What you will do:
Rewrite all of the records below, replacing "Screen dimensions" with "Screen size" and leaving everything else unchanged.

Data to use:
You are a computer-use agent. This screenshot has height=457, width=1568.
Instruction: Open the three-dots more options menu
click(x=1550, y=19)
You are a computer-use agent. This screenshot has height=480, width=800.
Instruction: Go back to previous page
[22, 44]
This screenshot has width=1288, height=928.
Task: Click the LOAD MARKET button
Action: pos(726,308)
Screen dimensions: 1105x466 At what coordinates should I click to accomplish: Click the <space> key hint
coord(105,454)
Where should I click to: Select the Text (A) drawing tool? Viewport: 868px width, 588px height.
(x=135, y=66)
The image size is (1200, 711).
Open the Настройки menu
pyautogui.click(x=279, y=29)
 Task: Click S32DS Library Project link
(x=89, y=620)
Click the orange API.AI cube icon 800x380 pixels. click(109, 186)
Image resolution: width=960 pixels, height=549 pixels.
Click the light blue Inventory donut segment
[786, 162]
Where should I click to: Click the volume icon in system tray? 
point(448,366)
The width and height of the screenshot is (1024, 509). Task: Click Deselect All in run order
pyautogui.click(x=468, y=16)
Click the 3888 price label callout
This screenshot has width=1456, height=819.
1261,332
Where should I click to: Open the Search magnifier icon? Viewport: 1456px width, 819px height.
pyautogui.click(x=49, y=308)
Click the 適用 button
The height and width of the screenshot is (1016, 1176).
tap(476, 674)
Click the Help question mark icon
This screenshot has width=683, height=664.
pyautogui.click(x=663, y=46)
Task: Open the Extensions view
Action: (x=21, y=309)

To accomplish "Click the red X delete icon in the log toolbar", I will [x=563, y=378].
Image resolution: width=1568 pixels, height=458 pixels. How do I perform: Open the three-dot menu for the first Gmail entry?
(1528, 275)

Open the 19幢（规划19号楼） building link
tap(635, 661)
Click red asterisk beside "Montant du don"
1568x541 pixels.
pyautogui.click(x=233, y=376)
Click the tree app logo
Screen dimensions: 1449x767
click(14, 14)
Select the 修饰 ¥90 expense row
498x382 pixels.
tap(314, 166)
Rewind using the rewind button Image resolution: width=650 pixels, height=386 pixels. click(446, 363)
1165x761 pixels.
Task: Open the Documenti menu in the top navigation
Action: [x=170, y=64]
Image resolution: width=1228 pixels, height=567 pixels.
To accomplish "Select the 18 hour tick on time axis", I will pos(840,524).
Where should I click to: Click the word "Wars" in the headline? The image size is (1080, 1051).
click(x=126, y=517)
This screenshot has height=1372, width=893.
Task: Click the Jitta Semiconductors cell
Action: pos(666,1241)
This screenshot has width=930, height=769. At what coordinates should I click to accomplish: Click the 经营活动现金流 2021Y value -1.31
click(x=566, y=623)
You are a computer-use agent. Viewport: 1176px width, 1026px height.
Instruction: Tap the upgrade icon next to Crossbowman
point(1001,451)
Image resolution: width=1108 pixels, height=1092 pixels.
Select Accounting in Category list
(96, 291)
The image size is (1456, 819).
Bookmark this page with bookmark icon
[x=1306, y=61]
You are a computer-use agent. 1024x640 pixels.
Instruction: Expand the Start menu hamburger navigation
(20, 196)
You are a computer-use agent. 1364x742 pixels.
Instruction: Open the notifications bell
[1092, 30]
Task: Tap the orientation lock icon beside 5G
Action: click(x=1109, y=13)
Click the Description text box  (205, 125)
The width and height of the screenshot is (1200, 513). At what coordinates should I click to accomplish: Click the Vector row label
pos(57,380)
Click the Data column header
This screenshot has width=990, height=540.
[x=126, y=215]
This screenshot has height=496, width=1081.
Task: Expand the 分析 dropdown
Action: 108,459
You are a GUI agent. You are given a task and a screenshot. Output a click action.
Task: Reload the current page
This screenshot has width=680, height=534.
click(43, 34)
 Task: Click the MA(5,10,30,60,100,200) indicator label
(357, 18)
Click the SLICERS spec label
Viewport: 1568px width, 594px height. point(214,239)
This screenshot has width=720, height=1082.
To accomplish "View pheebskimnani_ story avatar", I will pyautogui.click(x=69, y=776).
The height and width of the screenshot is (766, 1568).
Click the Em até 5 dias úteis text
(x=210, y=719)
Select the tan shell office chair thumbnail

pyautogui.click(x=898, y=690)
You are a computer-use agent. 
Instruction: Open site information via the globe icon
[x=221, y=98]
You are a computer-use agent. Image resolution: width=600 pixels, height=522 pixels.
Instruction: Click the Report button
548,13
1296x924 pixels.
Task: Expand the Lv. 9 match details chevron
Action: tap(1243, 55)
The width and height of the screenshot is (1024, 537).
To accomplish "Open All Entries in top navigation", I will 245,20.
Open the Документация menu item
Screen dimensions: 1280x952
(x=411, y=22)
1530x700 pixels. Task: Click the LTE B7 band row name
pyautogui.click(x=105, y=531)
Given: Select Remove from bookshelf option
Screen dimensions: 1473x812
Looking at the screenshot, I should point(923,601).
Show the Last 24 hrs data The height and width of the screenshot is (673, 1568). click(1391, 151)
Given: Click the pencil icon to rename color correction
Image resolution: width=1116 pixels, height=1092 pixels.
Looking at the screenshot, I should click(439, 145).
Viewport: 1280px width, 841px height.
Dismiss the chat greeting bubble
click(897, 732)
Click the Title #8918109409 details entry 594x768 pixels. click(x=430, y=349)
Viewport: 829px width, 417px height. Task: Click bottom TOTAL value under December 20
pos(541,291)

Correct answer:
You are a computer-use agent. This screenshot has height=457, width=1568.
Instruction: Open the three-dots more options menu
click(x=1550, y=19)
You are a computer-use agent. This screenshot has height=480, width=800.
Instruction: Go back to previous page
[22, 44]
This screenshot has width=1288, height=928.
Task: Click the LOAD MARKET button
Action: pos(726,308)
Screen size: 1105x466 At what coordinates should I click to accomplish: Click the <space> key hint
coord(105,454)
Where should I click to: Select the Text (A) drawing tool? Viewport: 868px width, 588px height.
(x=135, y=66)
The image size is (1200, 711).
Open the Настройки menu
pyautogui.click(x=279, y=29)
 Task: Click S32DS Library Project link
(x=89, y=620)
Click the orange API.AI cube icon 800x380 pixels. click(109, 186)
Image resolution: width=960 pixels, height=549 pixels.
Click the light blue Inventory donut segment
[786, 162]
Where should I click to: Click the volume icon in system tray? 
point(448,366)
The width and height of the screenshot is (1024, 509). Task: Click Deselect All in run order
pyautogui.click(x=468, y=16)
Click the 3888 price label callout
This screenshot has width=1456, height=819.
1261,332
Where should I click to: Open the Search magnifier icon? Viewport: 1456px width, 819px height.
pyautogui.click(x=49, y=308)
Click the 適用 button
The height and width of the screenshot is (1016, 1176).
tap(476, 674)
Click the Help question mark icon
This screenshot has width=683, height=664.
pyautogui.click(x=663, y=46)
Task: Open the Extensions view
Action: (x=21, y=309)

To accomplish "Click the red X delete icon in the log toolbar", I will [x=563, y=378].
Image resolution: width=1568 pixels, height=458 pixels. How do I perform: Open the three-dot menu for the first Gmail entry?
(1528, 275)

Open the 19幢（规划19号楼） building link
tap(635, 661)
Click red asterisk beside "Montant du don"
1568x541 pixels.
pyautogui.click(x=233, y=376)
Click the tree app logo
Screen size: 1449x767
click(14, 14)
Select the 修饰 ¥90 expense row
498x382 pixels.
tap(314, 166)
Rewind using the rewind button Image resolution: width=650 pixels, height=386 pixels. click(446, 363)
1165x761 pixels.
Task: Open the Documenti menu in the top navigation
Action: [x=170, y=64]
Image resolution: width=1228 pixels, height=567 pixels.
To accomplish "Select the 18 hour tick on time axis", I will pos(840,524).
Where should I click to: Click the word "Wars" in the headline? The image size is (1080, 1051).
click(x=126, y=517)
This screenshot has height=1372, width=893.
Task: Click the Jitta Semiconductors cell
Action: pos(666,1241)
This screenshot has width=930, height=769. At what coordinates should I click to accomplish: Click the 经营活动现金流 2021Y value -1.31
click(x=566, y=623)
You are a computer-use agent. Viewport: 1176px width, 1026px height.
Instruction: Tap the upgrade icon next to Crossbowman
point(1001,451)
Image resolution: width=1108 pixels, height=1092 pixels.
Select Accounting in Category list
(96, 291)
The image size is (1456, 819).
Bookmark this page with bookmark icon
[x=1306, y=61]
You are a computer-use agent. 1024x640 pixels.
Instruction: Expand the Start menu hamburger navigation
(20, 196)
You are a computer-use agent. 1364x742 pixels.
Instruction: Open the notifications bell
[1092, 30]
Task: Tap the orientation lock icon beside 5G
Action: click(x=1109, y=13)
Click the Description text box  (205, 125)
The width and height of the screenshot is (1200, 513). At what coordinates should I click to accomplish: Click the Vector row label
pos(57,380)
Click the Data column header
This screenshot has width=990, height=540.
[x=126, y=215]
This screenshot has height=496, width=1081.
Task: Expand the 分析 dropdown
Action: 108,459
You are a GUI agent. You are given a task and a screenshot. Output a click action.
Task: Reload the current page
This screenshot has width=680, height=534.
click(43, 34)
 Task: Click the MA(5,10,30,60,100,200) indicator label
(357, 18)
Click the SLICERS spec label
Viewport: 1568px width, 594px height. point(214,239)
This screenshot has width=720, height=1082.
To accomplish "View pheebskimnani_ story avatar", I will pyautogui.click(x=69, y=776).
The height and width of the screenshot is (766, 1568).
Click the Em até 5 dias úteis text
(x=210, y=719)
Select the tan shell office chair thumbnail

pyautogui.click(x=898, y=690)
You are a computer-use agent. 
Instruction: Open site information via the globe icon
[x=221, y=98]
You are a computer-use agent. Image resolution: width=600 pixels, height=522 pixels.
Instruction: Click the Report button
548,13
1296x924 pixels.
Task: Expand the Lv. 9 match details chevron
Action: tap(1243, 55)
The width and height of the screenshot is (1024, 537).
To accomplish "Open All Entries in top navigation", I will 245,20.
Open the Документация menu item
Screen size: 1280x952
(x=411, y=22)
1530x700 pixels. Task: Click the LTE B7 band row name
pyautogui.click(x=105, y=531)
Given: Select Remove from bookshelf option
Screen size: 1473x812
Looking at the screenshot, I should point(923,601).
Show the Last 24 hrs data The height and width of the screenshot is (673, 1568). click(1391, 151)
Given: Click the pencil icon to rename color correction
Image resolution: width=1116 pixels, height=1092 pixels.
Looking at the screenshot, I should click(439, 145).
Viewport: 1280px width, 841px height.
Dismiss the chat greeting bubble
click(897, 732)
Click the Title #8918109409 details entry 594x768 pixels. click(x=430, y=349)
Viewport: 829px width, 417px height. Task: Click bottom TOTAL value under December 20
pos(541,291)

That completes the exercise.